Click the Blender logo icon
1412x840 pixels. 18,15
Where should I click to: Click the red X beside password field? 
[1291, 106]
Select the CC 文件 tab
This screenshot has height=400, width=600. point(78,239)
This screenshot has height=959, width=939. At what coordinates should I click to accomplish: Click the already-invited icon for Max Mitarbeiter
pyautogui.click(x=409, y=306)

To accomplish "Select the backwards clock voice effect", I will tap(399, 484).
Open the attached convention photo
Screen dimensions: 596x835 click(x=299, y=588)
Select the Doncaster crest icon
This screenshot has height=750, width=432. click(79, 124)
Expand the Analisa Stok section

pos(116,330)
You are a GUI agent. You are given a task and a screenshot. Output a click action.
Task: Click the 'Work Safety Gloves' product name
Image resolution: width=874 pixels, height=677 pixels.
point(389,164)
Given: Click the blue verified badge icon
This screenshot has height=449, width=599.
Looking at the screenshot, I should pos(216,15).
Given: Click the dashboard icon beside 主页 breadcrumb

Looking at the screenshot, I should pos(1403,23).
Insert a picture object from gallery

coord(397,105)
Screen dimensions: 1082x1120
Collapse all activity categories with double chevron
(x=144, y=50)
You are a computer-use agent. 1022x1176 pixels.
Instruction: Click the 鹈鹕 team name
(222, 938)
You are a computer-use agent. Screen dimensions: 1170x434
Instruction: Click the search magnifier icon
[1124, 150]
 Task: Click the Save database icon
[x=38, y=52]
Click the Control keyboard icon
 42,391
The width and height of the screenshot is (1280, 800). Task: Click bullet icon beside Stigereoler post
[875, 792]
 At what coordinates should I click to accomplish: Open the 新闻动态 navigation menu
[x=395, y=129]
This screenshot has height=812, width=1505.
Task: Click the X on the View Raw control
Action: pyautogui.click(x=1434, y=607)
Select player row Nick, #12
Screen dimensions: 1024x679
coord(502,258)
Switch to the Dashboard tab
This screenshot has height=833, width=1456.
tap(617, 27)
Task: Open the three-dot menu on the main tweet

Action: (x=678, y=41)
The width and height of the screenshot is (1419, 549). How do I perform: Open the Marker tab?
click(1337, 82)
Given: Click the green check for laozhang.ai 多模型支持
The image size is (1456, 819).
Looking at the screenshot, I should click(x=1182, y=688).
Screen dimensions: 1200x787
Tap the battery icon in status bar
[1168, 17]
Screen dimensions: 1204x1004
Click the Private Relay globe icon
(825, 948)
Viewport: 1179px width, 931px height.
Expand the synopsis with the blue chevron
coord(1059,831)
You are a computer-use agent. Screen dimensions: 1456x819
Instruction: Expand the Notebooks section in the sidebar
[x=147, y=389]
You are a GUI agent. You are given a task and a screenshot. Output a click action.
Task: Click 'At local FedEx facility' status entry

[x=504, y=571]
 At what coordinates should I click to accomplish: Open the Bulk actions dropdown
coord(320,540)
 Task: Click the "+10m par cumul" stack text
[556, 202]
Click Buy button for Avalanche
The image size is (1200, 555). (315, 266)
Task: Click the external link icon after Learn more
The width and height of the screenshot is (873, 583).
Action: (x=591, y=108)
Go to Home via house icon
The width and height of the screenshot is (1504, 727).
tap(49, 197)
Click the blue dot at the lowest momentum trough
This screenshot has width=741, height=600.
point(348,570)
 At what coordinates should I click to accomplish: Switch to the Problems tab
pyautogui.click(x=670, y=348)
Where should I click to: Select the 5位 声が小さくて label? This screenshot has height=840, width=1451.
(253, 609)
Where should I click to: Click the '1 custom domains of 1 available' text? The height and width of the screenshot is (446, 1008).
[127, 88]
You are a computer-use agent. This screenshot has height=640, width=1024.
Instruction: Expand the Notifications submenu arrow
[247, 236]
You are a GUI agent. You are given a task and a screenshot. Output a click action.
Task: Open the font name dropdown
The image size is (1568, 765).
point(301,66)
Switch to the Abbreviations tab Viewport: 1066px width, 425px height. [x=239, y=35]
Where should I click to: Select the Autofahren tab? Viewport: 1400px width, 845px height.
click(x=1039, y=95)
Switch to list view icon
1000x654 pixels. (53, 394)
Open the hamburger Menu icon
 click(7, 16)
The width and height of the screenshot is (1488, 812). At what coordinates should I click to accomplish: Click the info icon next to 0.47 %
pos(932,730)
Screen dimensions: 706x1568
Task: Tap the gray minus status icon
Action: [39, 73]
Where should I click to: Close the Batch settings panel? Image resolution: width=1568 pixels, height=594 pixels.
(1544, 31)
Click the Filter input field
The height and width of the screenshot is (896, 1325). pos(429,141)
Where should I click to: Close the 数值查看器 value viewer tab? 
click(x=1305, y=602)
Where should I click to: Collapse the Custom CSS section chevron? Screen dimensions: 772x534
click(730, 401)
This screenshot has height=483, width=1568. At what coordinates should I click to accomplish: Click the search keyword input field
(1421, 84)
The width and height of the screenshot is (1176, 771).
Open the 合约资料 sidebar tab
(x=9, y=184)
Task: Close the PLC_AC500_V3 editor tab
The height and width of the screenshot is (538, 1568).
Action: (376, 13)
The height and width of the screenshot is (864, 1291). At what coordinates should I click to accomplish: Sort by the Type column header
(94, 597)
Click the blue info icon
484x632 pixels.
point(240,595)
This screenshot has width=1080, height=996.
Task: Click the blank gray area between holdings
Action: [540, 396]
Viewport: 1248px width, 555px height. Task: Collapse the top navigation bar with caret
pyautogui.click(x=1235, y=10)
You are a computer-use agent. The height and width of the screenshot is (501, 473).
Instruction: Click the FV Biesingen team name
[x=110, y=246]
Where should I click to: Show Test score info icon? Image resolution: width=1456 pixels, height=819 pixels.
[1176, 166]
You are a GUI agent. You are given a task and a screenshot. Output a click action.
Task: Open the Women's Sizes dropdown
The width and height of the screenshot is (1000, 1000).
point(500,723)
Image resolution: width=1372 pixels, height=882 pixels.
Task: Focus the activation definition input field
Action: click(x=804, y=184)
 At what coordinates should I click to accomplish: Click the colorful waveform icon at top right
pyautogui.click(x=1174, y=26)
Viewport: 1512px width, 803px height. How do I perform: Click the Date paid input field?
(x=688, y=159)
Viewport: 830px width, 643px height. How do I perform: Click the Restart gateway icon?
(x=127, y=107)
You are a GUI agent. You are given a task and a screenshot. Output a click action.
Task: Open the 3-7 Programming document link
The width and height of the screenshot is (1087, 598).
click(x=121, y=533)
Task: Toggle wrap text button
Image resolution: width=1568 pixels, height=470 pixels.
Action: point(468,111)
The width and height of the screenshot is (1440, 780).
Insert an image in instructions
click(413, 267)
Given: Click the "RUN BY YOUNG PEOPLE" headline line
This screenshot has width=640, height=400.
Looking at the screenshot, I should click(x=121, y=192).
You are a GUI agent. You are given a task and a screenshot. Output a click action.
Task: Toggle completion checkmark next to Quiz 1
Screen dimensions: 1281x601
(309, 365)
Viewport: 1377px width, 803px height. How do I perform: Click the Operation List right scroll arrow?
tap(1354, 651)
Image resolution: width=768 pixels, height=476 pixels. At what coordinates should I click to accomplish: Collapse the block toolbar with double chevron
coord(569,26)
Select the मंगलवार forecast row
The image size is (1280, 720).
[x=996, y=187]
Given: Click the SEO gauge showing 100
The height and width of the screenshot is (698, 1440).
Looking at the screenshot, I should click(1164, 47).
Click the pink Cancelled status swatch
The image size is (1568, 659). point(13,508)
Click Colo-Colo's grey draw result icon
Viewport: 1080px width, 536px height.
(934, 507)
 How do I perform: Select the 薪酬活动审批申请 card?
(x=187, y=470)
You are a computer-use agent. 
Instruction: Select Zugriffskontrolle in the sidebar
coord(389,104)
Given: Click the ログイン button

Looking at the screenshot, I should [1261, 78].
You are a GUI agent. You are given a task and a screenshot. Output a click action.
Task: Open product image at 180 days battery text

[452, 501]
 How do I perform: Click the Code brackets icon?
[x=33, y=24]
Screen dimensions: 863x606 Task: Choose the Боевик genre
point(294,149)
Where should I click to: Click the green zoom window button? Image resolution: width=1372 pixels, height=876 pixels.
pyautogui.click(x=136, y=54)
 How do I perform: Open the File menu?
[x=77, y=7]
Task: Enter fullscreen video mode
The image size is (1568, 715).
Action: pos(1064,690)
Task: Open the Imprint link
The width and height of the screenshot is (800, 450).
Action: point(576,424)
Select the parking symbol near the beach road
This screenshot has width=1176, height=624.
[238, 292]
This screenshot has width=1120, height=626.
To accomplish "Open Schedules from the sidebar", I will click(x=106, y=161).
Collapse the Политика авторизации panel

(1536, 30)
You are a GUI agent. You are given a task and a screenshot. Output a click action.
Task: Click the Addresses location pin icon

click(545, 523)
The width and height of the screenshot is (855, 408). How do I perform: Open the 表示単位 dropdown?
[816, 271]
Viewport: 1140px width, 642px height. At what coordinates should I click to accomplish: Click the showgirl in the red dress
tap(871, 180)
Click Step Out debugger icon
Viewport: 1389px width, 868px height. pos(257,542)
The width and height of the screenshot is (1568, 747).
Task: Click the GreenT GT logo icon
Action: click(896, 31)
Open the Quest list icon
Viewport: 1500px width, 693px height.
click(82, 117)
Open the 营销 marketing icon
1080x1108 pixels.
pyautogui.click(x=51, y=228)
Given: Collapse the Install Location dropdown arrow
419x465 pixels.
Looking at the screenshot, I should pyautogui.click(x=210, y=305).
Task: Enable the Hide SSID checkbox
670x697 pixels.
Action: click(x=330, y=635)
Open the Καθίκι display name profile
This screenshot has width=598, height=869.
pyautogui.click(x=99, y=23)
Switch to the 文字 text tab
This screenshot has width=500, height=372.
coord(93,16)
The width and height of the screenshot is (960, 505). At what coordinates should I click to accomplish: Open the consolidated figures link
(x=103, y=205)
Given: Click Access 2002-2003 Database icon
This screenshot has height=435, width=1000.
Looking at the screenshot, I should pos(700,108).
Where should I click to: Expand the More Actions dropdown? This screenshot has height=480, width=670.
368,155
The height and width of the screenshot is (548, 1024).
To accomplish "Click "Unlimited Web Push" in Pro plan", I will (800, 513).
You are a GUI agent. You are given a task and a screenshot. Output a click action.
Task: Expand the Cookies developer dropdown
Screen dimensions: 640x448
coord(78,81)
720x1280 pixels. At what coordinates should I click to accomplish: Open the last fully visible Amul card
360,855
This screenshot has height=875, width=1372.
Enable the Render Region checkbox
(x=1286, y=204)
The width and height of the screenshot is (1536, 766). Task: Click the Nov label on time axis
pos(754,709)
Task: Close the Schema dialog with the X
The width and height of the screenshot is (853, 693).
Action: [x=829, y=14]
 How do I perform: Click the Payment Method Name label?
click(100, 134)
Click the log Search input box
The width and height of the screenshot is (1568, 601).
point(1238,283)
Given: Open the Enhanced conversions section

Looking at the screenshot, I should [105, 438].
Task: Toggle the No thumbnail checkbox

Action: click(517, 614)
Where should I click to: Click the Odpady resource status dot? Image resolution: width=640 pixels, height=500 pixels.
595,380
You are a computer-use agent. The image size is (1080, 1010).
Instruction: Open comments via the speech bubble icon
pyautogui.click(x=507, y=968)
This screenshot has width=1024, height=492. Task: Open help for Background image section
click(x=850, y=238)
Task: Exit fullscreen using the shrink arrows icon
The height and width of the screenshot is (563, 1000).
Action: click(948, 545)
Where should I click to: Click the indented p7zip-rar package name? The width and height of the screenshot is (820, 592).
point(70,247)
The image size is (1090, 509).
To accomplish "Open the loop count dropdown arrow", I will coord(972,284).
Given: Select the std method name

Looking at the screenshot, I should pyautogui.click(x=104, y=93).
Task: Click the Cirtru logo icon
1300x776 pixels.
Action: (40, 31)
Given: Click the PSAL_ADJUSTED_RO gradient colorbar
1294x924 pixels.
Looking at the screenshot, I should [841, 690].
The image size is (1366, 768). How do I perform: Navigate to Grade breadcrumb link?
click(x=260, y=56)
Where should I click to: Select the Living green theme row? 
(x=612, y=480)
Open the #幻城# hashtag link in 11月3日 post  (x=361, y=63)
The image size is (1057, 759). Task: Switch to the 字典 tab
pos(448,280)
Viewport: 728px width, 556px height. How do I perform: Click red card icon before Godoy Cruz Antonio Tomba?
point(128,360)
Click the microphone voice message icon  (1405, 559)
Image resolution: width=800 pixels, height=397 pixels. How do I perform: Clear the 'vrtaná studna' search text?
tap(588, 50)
-=-=-=-=-
TASK INSTRUCTIONS - Return every line from the one containing "Viewport: 1179px width, 931px height." down to the one containing "The image size is (1200, 555). (315, 266)", reproducing them exactly as they appear in the records, and include both of those lines.

ANSWER FOR THE TASK -
Viewport: 1179px width, 931px height.
Expand the synopsis with the blue chevron
coord(1059,831)
You are a computer-use agent. Screen dimensions: 1456x819
Instruction: Expand the Notebooks section in the sidebar
[x=147, y=389]
You are a GUI agent. You are given a task and a screenshot. Output a click action.
Task: Click 'At local FedEx facility' status entry

[x=504, y=571]
 At what coordinates should I click to accomplish: Open the Bulk actions dropdown
coord(320,540)
 Task: Click the "+10m par cumul" stack text
[556, 202]
Click Buy button for Avalanche
The image size is (1200, 555). (315, 266)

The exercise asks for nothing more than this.